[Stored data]
---
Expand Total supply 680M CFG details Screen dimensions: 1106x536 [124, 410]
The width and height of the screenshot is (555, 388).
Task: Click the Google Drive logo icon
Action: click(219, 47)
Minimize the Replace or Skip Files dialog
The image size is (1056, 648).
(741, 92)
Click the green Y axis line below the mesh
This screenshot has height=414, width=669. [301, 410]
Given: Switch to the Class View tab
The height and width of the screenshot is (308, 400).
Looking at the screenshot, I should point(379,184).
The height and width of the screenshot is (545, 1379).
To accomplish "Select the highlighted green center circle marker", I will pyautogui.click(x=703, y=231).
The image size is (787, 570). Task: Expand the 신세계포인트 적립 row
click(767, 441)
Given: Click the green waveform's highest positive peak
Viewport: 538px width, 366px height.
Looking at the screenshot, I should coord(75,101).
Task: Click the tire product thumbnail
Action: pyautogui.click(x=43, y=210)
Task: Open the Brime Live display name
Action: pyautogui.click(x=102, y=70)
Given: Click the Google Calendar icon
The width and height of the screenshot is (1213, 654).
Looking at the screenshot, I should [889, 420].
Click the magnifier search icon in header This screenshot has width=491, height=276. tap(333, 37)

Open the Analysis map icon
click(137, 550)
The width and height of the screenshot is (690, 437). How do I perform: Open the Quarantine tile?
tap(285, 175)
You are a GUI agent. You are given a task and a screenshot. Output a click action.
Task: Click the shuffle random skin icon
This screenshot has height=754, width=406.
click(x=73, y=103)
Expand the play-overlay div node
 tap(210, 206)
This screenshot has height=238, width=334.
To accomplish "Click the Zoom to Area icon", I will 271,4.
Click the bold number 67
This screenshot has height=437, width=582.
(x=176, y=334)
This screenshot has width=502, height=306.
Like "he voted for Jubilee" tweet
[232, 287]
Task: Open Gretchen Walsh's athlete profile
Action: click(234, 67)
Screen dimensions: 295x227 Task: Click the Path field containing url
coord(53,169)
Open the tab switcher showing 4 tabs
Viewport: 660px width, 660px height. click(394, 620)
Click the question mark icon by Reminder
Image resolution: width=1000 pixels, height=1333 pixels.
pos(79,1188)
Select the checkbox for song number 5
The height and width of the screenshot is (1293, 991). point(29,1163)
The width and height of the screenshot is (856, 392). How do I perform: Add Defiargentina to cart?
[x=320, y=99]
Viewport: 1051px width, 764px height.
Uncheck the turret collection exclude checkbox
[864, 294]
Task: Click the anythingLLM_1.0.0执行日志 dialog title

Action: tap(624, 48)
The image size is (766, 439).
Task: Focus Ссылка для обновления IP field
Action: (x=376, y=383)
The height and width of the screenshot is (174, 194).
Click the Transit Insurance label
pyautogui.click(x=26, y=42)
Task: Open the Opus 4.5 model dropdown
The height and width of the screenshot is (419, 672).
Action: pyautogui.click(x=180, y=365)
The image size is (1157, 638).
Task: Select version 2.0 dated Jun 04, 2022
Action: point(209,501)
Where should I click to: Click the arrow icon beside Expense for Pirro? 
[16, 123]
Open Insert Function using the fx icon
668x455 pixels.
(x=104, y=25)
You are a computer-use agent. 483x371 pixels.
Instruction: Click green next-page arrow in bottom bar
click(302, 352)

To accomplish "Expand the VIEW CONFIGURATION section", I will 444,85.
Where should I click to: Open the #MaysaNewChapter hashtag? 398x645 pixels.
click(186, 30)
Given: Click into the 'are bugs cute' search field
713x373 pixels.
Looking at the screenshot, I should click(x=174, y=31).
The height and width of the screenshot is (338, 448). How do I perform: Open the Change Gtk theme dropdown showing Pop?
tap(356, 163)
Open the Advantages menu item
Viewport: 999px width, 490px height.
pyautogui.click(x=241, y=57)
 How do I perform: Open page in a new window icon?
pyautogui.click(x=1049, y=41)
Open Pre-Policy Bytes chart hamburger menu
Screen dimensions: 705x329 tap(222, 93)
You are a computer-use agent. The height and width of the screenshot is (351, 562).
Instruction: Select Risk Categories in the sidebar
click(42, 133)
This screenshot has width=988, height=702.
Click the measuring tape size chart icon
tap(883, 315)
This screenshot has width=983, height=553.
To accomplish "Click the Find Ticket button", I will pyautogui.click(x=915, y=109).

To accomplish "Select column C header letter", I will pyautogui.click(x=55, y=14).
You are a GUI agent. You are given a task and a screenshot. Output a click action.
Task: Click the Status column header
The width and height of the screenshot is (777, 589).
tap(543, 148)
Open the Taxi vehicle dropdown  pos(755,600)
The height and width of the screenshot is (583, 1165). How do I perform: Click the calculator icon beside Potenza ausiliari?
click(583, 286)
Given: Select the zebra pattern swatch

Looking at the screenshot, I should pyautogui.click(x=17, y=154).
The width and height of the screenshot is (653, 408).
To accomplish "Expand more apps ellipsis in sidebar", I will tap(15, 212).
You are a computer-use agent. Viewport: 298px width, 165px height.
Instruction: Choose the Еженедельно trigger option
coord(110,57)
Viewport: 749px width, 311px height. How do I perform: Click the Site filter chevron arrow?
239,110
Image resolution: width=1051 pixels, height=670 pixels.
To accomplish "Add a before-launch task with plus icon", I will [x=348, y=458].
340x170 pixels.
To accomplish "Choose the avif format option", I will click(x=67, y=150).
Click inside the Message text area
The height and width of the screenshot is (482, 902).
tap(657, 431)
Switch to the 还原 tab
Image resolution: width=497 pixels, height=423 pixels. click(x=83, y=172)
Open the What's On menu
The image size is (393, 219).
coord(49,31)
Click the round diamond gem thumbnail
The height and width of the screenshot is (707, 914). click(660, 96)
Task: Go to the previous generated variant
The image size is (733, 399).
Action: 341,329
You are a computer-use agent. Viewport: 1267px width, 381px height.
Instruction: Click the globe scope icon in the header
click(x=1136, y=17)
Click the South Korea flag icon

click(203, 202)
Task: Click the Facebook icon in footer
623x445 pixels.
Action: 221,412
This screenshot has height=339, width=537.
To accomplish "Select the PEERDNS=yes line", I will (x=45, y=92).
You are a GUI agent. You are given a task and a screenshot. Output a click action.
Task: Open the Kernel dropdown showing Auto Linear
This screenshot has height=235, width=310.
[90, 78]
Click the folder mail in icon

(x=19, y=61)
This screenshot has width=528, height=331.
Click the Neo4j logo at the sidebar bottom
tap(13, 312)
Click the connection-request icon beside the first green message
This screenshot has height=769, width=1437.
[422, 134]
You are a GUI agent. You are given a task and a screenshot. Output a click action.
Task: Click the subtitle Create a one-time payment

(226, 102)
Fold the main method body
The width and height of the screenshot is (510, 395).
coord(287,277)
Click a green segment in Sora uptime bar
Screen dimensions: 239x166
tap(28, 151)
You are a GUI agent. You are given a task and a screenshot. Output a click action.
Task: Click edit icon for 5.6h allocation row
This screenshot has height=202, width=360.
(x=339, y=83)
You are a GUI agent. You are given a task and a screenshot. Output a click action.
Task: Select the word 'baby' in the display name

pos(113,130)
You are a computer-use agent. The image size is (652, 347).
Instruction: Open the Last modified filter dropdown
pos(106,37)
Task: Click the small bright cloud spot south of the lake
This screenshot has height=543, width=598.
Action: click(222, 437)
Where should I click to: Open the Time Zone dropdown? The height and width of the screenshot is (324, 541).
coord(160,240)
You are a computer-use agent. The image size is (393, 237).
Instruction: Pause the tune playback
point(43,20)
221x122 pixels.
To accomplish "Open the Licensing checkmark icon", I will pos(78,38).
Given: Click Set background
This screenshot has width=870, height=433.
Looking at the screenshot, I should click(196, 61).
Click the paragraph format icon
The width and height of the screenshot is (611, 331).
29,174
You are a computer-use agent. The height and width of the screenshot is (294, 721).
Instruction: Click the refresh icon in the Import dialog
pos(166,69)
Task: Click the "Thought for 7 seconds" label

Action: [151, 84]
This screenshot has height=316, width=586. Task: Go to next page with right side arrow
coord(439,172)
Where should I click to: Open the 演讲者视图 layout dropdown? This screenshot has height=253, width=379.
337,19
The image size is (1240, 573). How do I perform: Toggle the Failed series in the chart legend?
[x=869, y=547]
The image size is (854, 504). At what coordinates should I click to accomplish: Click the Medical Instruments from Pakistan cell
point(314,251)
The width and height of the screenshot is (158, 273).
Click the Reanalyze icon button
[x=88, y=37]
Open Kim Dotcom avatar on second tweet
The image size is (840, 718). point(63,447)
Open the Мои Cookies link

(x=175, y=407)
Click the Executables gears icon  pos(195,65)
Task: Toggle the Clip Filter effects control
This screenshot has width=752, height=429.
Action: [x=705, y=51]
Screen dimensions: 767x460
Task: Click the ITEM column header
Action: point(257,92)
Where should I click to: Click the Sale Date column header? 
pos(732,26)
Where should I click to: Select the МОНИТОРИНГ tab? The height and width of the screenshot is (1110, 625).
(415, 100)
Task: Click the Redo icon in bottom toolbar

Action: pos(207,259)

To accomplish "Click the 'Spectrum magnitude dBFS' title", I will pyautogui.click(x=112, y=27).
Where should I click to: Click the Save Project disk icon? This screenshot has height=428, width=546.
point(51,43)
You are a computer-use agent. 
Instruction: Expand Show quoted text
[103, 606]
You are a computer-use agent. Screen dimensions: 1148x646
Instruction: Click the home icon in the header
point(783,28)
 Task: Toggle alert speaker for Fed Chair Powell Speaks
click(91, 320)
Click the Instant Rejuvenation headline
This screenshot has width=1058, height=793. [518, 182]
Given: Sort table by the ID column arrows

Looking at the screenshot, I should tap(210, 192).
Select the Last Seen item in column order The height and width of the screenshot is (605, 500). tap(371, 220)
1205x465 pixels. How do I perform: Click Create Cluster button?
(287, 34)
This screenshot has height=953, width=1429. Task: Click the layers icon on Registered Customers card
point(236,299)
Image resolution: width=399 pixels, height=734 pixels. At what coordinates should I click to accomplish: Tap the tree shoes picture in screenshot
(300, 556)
---
#### [EXERCISE PROMPT]
Copy word for word the stretch of entries above from the line that has "Fold the main method body" through the line that has "Task: Toggle the Clip Filter effects control", both ends included, and nothing outside it.

#### [RESULT]
Fold the main method body
The width and height of the screenshot is (510, 395).
coord(287,277)
Click a green segment in Sora uptime bar
Screen dimensions: 239x166
tap(28, 151)
You are a GUI agent. You are given a task and a screenshot. Output a click action.
Task: Click edit icon for 5.6h allocation row
This screenshot has height=202, width=360.
(x=339, y=83)
You are a GUI agent. You are given a task and a screenshot. Output a click action.
Task: Select the word 'baby' in the display name

pos(113,130)
You are a computer-use agent. The image size is (652, 347).
Instruction: Open the Last modified filter dropdown
pos(106,37)
Task: Click the small bright cloud spot south of the lake
This screenshot has height=543, width=598.
Action: click(222, 437)
Where should I click to: Open the Time Zone dropdown? The height and width of the screenshot is (324, 541).
coord(160,240)
You are a computer-use agent. The image size is (393, 237).
Instruction: Pause the tune playback
point(43,20)
221x122 pixels.
To accomplish "Open the Licensing checkmark icon", I will pos(78,38).
Given: Click Set background
This screenshot has width=870, height=433.
Looking at the screenshot, I should click(196, 61).
Click the paragraph format icon
The width and height of the screenshot is (611, 331).
29,174
You are a computer-use agent. The height and width of the screenshot is (294, 721).
Instruction: Click the refresh icon in the Import dialog
pos(166,69)
Task: Click the "Thought for 7 seconds" label

Action: [151, 84]
This screenshot has height=316, width=586. Task: Go to next page with right side arrow
coord(439,172)
Where should I click to: Open the 演讲者视图 layout dropdown? This screenshot has height=253, width=379.
337,19
The image size is (1240, 573). How do I perform: Toggle the Failed series in the chart legend?
[x=869, y=547]
The image size is (854, 504). At what coordinates should I click to accomplish: Click the Medical Instruments from Pakistan cell
point(314,251)
The width and height of the screenshot is (158, 273).
Click the Reanalyze icon button
[x=88, y=37]
Open Kim Dotcom avatar on second tweet
The image size is (840, 718). point(63,447)
Open the Мои Cookies link

(x=175, y=407)
Click the Executables gears icon  pos(195,65)
Task: Toggle the Clip Filter effects control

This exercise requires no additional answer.